RNA velocity: Current challenges and future perspectives¶

This notebooks is complementary to Bergen et al. (2021), *RNA velocity: Current challenges and future perspectives*.

The following examples are provided to discuss potential pitfalls:

multiple kinetics in Dentate Gyrus
transcriptional boost in erythroid lineage
mature cell types in PBMCs

In the manuscript, for each example, we provide guidance on how the ensuing challenges may be addressed.

In [1]:

import numpy as np
import pandas as pd
import scvelo as scv

In [2]:

%load_ext autoreload
%autoreload 2

In [3]:

scv.set_figure_params(dpi=100, fontsize=16, facecolor='none')  # set dpi=200 to generate high-res figures
scv.settings.verbosity = 1  # set to 3 to see more information
scv.logging.print_version()

Running scvelo 0.2.4.dev56+g12a5e9c (python 3.8.0) on 2021-08-25 08:29.

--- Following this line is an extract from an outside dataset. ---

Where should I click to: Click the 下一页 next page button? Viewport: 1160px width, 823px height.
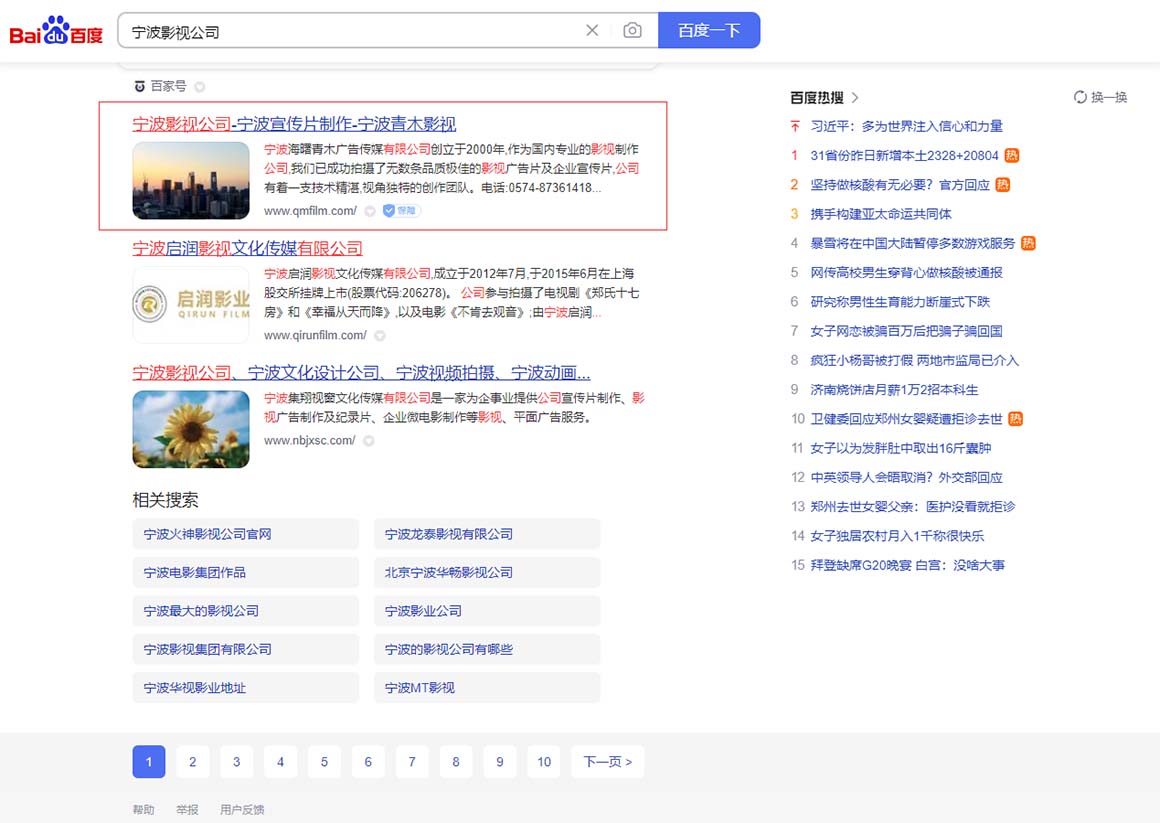coord(607,762)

Multiple kinetic regimes in Dentate Gyrus¶

As described in the seminal works (La Manno et al, 2018; Bergen et al, 2020), some genes show multiple kinetic regimes across subpopulations and lineages (Fig. 2a). These can be governed by variations in kinetic rates, and manifest as multiple trajectories in phase space. Additionally, we frequently find subpopulations to show a straight line in phase portraits since the expression kinetics is only partially observed. This lack of curvature challenges current models when determining whether an up- or down-regulation should be fit. In fact, the lack of curvature reveals another fundamental assumption for extracting dynamic information from spliced and unspliced abundances: The expression kinetics must be sufficiently observed and occur on a comparable time scale as the differentiation process. A timescale mismatch would lead to phase portraits showing a noisy blob or a straight line rather than an interpretable curvature.

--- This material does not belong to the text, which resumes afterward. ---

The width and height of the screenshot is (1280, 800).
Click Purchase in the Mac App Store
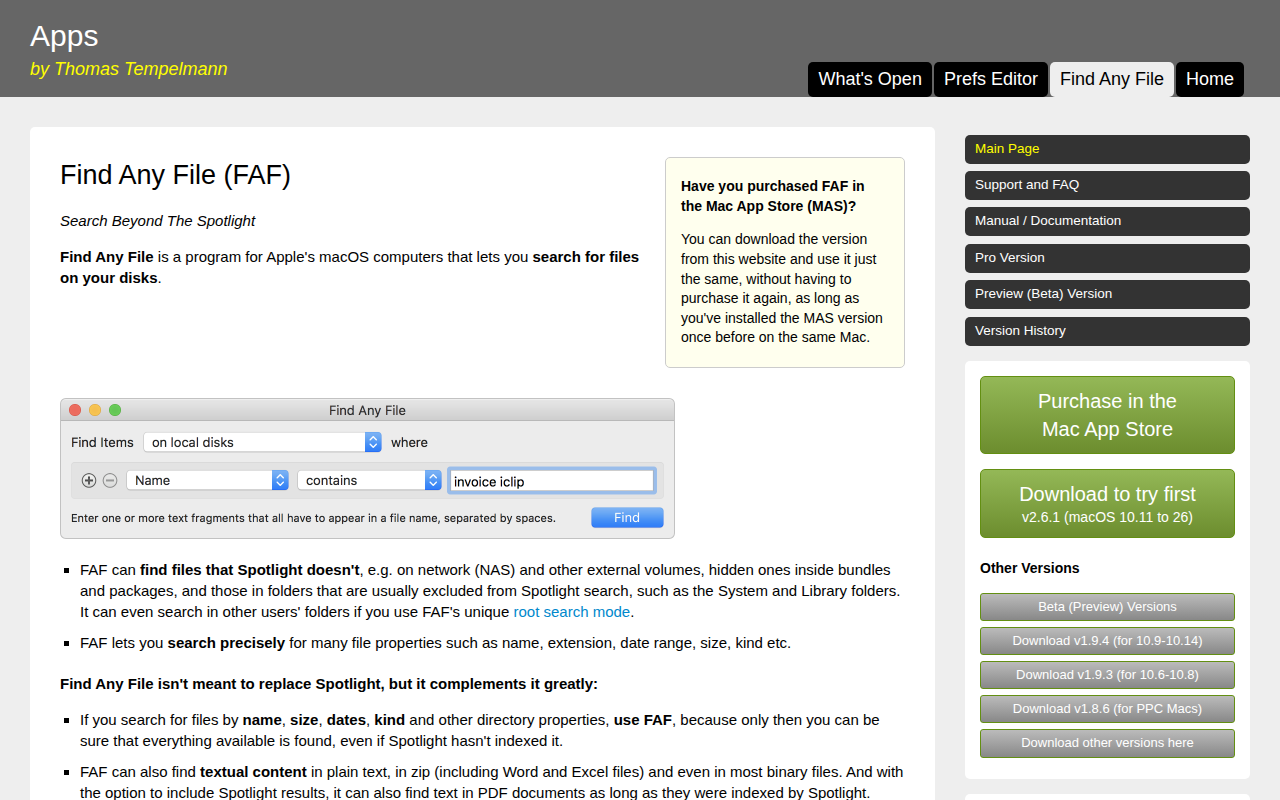[x=1107, y=415]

Proposed Solution: State-dependent rates, multi-modal omics (see mannuscript).

Dentate Gyrus I¶

Reproducing Suppl. Fig. 7 from La Manno et al. (Nature, 2018).

In [4]:

adata = scv.datasets.dentategyrus_lamanno()
scv.pl.scatter(adata, legend_fontsize=12, legend_align_text=True, title='', save='DG_large.png')

Variable names are not unique. To make them unique, call `.var_names_make_unique`.

saving figure to file ./figures/scvelo_DG_large.png

In [5]:

var_names = ['Ntrk2', 'Meg3', 'Syngr1']

scv.pp.filter_and_normalize(adata, min_shared_counts=30, n_top_genes=2000, retain_genes=var_names)
scv.pp.moments(adata, n_neighbors=100)
scv.tl.velocity(adata)

In [6]:

kwargs = dict(linecolor='orange', s=30, linewidth=2, frameon='artist', dpi=80)
scv.pl.scatter(adata, basis=['tsne'] + var_names, vkey='velocity', **kwargs)

Dentate Gyrus II¶

Reproducing Suppl. Fig. 11 from Bergen et al. (Nature Biotech, 2020).

In [7]:

adata = scv.datasets.dentategyrus()
scv.pl.scatter(adata, legend_fontsize=12, legend_align_text=True, title='')

In [8]:

scv.pp.filter_and_normalize(adata, min_shared_counts=30, n_top_genes=2000)
scv.pp.moments(adata, n_neighbors=30)

var_names = ['Tmsb10', 'Fam155a', 'Hn1']
scv.tl.differential_kinetic_test(adata, var_names=var_names, groupby='clusters')

Out[8]:

<scvelo.tools.dynamical_model.DynamicsRecovery at 0x7fbdcef7daf0>

In [9]:

kwargs = dict(s=60, linewidth=3, add_linfit=True, frameon='artist')
scv.pl.scatter(adata, basis=['umap'] + var_names, add_outline='fit_diff_kinetics', dpi=80, **kwargs)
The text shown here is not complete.